How the request path is shaped
Every public request hits a ProphetX gateway that validates your JWT, extracts who you are and who you're acting on behalf of, then forwards the request to the appropriate ProphetX service.
your backend ──► ProphetX API ──► trading, user, wallet, push, etc.
(signs JWT) (auth + routing)
your frontend ──► embedded UI ──► ProphetX API ──► same services
(ProphetX-hosted, holds the token your backend minted)
What lives where
| Path prefix | Who calls it | How they authenticate |
|---|---|---|
/private/v1/* | Your backend | Ed25519 JWT you mint per request |
/embed/v1/* | Embedded UI in the user's browser | Token minted via GET /private/v1/tokens |
OpenAPI specs
When this guide and the OpenAPI spec disagree, the spec wins. ProphetX publishes three:
- The private API spec — every endpoint under
/private/v1/*. - The embedded UI spec — every endpoint under
/embed/v1/*(mostly informational for backend integrators; your frontend's component library calls these). - The webhook spec — what your receiver must implement when ProphetX pushes events to you.

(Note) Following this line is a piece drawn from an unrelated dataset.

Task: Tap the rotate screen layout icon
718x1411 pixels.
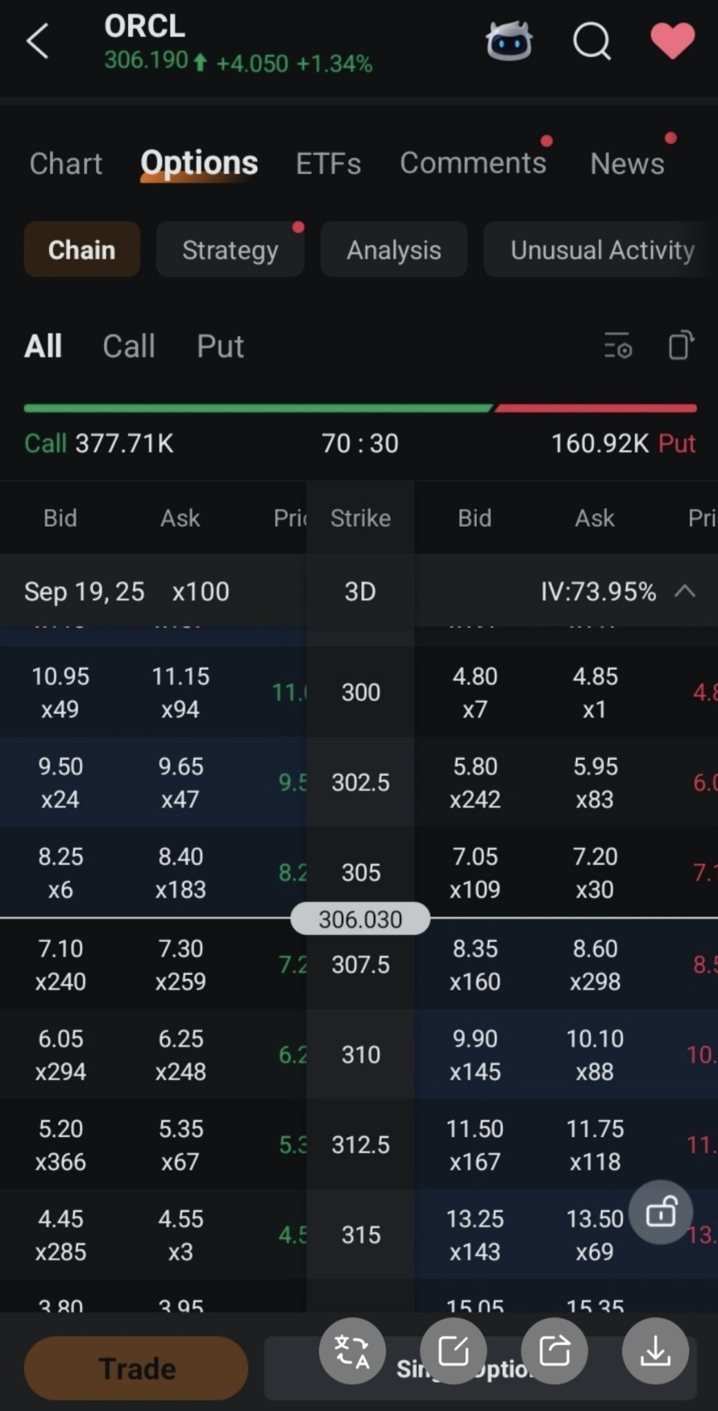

Ask your ProphetX contact if you don't already have copies.
Glossary
Skim this once and come back when something doesn't make sense.
| Term | What it means |
|---|---|
| ISV | You — the integrating partner. Identified by a UUID, holds an Ed25519 private key, and is either STANDING or INDIVIDUAL (see Wallets). |
| User | An end user created under your ISV. Each user gets a UUID and a per-user shared secret used to sign their JWTs. |
| Shared secret | A 32-byte HMAC key (base64url, no padding) returned exactly once when you create the user. Used as the HMAC key for the subsig JWT claim. |
| KYC | The asynchronous identity check. Statuses: PENDING, SUCCESS, FAILURE, MORTALITY, PEP, OFAC. Only SUCCESS lets the user trade. |
| Terms bundle | Five legal documents, each independently versioned, plus a totalVersion that bumps when any of them change. The user must accept the current totalVersion. |
| Wallet | The ledger row. INDIVIDUAL ISVs get one wallet per user. STANDING ISVs get a single ISV-level standing fund plus per-user tally rows. |
| Transaction | A single ledger entry against a wallet — orders, payouts, deposits, fees, etc. Cursor-paginated; see Wallets. |
| Tournament | The top of the fixtures hierarchy (e.g. NBA, NFL, MLB) and the only browse-level the API exposes — there is no GET /sports. Each tournament carries its sport (e.g. Basketball) inline as tournament.sport. |
| Tournament / Event / Market | The fixtures hierarchy. A tournament holds events, an event holds markets, a market holds selections (outcomes). Each outcome — including the "yes" side and the "no" side of a binary market — is its own contract with its own contractId. |
| Contract | What you actually trade — a unique combination of event, market, outcome, and strike. Identified by a contractId hash. |
| Market order | A single-contract order at the best available price. Filled asynchronously. |
| Parlay | A combined order across 2–12 legs that all need to settle as profit for the parlay to win. Quote → confirm → poll. |
| Push registration | Your webhook receiver. Once registered, ProphetX will POST contract, settlement, market-order, matched-order, parlay, and fixtures events to it. |
| Embed token | A short-lived JWT your backend mints and hands to the embedded UI in the user's browser. |
| Permission / Gate | Per-user capability checks (e.g. market-order, parlay) and onboarding gates (e.g. kyc, terms) returned by GET /private/v1/users/USERID/permissions. The gateway enforces them on annotated endpoints — a missing permission surfaces as 403 permission_denied. |
That's the whole vocabulary. Everything else is variations on these themes.